Stated goal: Put the lines of the listing below into a Markdown table with the columns Row and Line, numbering each row and leaving out blank lines. Begin at the line that has "Find the location of a particular element. The" and stop after the line that has "Looking at the image, I should click on (239, 12).".

Provided entries:
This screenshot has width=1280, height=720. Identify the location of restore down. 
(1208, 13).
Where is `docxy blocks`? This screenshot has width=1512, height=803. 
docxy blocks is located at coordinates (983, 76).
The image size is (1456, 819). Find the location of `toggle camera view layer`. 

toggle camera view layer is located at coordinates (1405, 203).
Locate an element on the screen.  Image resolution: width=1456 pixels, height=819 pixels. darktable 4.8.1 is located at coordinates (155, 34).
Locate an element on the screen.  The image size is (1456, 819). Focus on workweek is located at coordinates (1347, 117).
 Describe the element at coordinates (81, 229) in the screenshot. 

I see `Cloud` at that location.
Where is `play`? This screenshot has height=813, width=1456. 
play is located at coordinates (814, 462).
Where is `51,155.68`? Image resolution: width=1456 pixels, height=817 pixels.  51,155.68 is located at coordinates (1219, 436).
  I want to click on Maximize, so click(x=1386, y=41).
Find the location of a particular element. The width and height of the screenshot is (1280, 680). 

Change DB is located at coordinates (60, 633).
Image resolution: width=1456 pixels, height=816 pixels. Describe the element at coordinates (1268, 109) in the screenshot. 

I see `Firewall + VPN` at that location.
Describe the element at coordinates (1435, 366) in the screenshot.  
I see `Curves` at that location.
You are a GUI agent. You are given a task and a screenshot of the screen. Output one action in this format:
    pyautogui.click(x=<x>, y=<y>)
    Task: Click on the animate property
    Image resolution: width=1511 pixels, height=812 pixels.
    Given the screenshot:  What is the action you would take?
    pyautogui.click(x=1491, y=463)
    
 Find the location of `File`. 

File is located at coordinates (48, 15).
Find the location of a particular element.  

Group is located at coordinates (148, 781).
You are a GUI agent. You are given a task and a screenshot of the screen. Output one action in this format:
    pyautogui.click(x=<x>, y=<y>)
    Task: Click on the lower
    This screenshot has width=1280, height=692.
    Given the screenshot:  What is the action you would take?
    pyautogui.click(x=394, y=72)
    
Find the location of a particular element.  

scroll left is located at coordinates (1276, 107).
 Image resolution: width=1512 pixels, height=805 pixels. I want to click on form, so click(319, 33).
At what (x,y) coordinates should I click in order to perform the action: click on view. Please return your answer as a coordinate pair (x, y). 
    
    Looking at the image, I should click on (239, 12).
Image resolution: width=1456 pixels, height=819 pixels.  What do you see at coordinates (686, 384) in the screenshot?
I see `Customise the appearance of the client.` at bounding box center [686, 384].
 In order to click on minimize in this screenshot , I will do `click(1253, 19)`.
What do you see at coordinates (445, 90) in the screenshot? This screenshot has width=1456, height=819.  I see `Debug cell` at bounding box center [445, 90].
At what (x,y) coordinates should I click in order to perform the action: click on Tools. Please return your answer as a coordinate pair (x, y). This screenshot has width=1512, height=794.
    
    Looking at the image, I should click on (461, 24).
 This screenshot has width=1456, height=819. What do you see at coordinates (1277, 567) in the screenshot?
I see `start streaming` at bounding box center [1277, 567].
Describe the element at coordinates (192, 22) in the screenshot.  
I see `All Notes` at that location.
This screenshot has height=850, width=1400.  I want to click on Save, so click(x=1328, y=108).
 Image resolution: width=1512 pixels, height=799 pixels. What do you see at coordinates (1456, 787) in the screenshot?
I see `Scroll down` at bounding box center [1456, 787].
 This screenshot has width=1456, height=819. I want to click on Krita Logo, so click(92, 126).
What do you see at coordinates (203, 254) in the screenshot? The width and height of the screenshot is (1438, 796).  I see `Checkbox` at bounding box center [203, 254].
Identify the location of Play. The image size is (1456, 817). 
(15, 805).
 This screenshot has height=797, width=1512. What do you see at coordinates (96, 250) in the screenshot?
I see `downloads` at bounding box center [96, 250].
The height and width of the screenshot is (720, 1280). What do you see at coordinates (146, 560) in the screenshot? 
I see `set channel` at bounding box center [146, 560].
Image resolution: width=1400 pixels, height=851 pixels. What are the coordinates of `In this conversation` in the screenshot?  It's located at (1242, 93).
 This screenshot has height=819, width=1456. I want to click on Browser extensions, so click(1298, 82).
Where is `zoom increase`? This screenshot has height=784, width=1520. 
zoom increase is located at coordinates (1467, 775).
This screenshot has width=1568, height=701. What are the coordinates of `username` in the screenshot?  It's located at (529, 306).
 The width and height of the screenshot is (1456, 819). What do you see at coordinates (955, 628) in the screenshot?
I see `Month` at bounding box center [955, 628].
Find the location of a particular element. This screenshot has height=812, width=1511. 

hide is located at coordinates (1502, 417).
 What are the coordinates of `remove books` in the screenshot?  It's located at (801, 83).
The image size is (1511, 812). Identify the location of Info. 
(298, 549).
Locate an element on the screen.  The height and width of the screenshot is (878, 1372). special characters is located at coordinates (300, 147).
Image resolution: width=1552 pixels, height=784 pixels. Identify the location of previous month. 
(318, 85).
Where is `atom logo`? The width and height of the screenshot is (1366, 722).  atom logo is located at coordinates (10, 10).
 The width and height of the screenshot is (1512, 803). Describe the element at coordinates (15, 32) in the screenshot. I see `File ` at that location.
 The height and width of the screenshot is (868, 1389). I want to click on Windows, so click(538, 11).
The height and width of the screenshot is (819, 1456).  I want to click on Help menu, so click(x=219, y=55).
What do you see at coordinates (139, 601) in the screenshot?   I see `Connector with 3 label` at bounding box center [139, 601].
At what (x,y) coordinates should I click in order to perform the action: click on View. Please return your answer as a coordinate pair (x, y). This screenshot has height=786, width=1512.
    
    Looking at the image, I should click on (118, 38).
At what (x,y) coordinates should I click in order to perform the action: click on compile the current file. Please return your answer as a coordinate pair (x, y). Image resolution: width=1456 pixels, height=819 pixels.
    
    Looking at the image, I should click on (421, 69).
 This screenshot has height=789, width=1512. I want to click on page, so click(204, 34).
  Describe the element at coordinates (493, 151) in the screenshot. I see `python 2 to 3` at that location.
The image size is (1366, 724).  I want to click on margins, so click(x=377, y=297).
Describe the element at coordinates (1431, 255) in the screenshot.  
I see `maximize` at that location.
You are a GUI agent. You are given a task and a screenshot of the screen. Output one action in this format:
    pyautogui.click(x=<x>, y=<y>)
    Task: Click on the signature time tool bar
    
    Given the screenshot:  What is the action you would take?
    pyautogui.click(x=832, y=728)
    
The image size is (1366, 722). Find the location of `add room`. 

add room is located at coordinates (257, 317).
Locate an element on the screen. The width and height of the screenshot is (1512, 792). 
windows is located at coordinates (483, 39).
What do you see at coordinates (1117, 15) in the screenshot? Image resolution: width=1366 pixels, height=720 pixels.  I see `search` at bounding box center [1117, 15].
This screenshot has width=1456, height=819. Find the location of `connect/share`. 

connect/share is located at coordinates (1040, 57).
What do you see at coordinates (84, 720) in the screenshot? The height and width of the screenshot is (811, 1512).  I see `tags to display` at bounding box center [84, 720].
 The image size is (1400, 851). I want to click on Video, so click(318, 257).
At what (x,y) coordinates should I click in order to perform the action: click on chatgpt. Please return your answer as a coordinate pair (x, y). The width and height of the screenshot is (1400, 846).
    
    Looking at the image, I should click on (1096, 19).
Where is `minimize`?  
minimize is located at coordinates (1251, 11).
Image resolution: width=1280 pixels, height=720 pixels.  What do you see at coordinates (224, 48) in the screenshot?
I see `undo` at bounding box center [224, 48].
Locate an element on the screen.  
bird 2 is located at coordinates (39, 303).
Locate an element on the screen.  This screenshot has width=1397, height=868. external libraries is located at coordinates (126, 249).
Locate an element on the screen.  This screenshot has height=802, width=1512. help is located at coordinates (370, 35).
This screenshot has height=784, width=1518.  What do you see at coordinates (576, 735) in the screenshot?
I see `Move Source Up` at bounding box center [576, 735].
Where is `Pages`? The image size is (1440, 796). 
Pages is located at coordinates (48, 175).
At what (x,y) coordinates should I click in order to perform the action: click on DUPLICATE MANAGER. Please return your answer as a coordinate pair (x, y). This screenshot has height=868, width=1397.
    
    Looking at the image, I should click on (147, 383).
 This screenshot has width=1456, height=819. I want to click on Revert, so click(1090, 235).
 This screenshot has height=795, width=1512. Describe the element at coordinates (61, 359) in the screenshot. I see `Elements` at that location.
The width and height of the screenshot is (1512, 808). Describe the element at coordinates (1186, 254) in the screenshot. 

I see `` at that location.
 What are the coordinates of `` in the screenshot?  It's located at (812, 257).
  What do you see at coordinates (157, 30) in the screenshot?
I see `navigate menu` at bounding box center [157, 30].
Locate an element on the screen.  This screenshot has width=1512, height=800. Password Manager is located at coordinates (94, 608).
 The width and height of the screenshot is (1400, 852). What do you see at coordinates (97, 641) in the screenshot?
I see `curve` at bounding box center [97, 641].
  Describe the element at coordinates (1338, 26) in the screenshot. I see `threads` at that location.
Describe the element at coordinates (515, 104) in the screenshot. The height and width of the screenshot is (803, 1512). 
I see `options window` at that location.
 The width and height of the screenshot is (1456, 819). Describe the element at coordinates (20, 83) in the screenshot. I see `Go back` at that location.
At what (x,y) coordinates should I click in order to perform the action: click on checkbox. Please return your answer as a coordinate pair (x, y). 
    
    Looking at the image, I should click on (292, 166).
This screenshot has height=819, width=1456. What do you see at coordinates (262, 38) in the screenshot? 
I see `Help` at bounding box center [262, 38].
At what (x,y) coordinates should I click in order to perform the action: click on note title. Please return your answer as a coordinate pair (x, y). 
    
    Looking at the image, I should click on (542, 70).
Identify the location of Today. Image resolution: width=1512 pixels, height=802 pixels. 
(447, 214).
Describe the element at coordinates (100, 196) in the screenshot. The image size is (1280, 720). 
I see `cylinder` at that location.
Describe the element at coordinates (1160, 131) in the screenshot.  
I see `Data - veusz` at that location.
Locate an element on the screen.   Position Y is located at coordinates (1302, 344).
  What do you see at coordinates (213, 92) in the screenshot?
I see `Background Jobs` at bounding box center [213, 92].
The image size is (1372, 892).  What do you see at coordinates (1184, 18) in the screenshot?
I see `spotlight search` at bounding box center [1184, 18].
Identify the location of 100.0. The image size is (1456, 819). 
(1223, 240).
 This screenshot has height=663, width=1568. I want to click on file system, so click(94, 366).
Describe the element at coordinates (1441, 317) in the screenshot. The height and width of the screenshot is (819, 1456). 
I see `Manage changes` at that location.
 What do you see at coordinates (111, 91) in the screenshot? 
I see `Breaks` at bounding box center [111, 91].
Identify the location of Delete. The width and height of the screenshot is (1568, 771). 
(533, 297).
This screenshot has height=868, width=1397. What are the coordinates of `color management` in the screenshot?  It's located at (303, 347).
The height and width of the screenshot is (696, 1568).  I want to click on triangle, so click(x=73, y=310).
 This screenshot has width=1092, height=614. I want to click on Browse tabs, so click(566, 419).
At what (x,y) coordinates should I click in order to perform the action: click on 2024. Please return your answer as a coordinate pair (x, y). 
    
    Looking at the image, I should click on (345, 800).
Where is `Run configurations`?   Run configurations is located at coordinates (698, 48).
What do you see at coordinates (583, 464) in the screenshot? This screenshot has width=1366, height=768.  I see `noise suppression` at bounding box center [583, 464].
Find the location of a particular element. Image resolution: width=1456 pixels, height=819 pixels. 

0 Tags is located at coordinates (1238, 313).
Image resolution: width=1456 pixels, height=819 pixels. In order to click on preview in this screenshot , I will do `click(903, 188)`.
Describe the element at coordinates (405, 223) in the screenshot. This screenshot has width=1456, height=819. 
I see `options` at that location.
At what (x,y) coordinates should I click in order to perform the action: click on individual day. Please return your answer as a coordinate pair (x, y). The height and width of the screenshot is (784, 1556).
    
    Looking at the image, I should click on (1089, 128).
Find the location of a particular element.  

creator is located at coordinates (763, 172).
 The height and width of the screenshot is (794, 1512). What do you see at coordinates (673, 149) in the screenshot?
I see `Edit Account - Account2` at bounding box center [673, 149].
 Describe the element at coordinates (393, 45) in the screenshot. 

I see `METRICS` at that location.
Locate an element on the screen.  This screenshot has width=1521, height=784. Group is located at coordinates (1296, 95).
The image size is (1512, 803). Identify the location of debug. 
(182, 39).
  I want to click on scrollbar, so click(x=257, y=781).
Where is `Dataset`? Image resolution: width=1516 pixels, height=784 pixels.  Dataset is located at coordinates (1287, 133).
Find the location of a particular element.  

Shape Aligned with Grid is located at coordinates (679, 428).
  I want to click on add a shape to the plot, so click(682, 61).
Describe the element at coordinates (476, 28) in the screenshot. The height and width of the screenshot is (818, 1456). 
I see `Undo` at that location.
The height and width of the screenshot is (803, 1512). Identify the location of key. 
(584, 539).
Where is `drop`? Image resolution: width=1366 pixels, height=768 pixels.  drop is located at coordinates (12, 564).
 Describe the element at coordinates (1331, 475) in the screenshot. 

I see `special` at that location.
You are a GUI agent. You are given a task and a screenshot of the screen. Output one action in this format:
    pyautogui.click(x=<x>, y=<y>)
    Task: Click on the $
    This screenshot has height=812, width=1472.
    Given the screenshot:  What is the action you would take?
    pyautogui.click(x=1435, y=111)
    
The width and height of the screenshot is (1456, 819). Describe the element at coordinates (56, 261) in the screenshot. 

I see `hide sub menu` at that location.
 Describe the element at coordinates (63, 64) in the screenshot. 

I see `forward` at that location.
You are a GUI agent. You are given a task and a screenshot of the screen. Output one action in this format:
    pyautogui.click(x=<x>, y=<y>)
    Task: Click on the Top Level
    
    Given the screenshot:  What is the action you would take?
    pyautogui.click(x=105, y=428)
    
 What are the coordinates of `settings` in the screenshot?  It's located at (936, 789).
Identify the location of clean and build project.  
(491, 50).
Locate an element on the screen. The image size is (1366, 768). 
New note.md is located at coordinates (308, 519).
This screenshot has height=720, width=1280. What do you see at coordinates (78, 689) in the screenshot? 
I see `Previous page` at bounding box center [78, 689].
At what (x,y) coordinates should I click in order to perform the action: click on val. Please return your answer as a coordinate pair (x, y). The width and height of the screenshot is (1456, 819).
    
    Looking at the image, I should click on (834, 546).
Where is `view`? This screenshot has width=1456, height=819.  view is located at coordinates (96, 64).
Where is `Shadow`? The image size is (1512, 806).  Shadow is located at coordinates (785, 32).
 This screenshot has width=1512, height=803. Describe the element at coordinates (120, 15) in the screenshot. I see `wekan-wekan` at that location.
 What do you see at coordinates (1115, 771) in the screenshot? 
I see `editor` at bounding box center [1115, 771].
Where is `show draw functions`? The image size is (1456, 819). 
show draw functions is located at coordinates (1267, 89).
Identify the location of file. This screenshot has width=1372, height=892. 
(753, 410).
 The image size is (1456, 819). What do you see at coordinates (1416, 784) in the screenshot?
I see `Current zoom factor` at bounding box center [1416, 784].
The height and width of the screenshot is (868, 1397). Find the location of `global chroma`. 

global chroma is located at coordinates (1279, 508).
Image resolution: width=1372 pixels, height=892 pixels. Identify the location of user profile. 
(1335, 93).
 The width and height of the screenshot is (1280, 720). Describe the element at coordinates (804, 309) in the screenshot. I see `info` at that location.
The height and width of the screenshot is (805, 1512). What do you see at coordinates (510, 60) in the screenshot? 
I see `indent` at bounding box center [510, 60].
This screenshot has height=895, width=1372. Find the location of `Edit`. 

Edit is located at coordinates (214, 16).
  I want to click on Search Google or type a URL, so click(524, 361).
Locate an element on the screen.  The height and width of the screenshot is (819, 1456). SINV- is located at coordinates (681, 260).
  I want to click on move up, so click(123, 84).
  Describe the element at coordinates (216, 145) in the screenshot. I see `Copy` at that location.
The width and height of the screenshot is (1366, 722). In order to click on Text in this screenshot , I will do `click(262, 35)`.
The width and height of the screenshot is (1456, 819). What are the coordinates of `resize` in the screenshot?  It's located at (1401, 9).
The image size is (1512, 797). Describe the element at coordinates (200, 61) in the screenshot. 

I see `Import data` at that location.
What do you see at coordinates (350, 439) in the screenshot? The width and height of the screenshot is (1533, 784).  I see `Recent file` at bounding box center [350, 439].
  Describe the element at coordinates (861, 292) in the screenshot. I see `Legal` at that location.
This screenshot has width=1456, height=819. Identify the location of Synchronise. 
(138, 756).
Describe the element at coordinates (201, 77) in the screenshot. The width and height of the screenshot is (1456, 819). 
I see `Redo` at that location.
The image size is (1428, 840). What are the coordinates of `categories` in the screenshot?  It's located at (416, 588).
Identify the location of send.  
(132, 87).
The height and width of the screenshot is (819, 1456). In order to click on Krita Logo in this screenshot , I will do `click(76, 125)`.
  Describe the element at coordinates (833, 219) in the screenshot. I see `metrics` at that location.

Exercise result:
| Row | Line |
|---|---|
| 1 | Find the location of a particular element. The width and height of the screenshot is (1280, 680).  |
| 2 | Change DB is located at coordinates (60, 633). |
| 3 | Image resolution: width=1456 pixels, height=816 pixels. Describe the element at coordinates (1268, 109) in the screenshot.  |
| 4 | I see `Firewall + VPN` at that location. |
| 5 | Describe the element at coordinates (1435, 366) in the screenshot.   |
| 6 | I see `Curves` at that location. |
| 7 | You are a GUI agent. You are given a task and a screenshot of the screen. Output one action in this format: |
| 8 |     pyautogui.click(x=<x>, y=<y>) |
| 9 |     Task: Click on the animate property |
| 10 |     Image resolution: width=1511 pixels, height=812 pixels. |
| 11 |     Given the screenshot:  What is the action you would take? |
| 12 |     pyautogui.click(x=1491, y=463) |
| 13 |  Find the location of `File`.  |
| 14 | File is located at coordinates (48, 15). |
| 15 | Find the location of a particular element.   |
| 16 | Group is located at coordinates (148, 781). |
| 17 | You are a GUI agent. You are given a task and a screenshot of the screen. Output one action in this format: |
| 18 |     pyautogui.click(x=<x>, y=<y>) |
| 19 |     Task: Click on the lower |
| 20 |     This screenshot has width=1280, height=692. |
| 21 |     Given the screenshot:  What is the action you would take? |
| 22 |     pyautogui.click(x=394, y=72) |
| 23 | Find the location of a particular element.   |
| 24 | scroll left is located at coordinates (1276, 107). |
| 25 |  Image resolution: width=1512 pixels, height=805 pixels. I want to click on form, so click(319, 33). |
| 26 | At what (x,y) coordinates should I click in order to perform the action: click on view. Please return your answer as a coordinate pair (x, y).  |
| 27 |     Looking at the image, I should click on (239, 12). |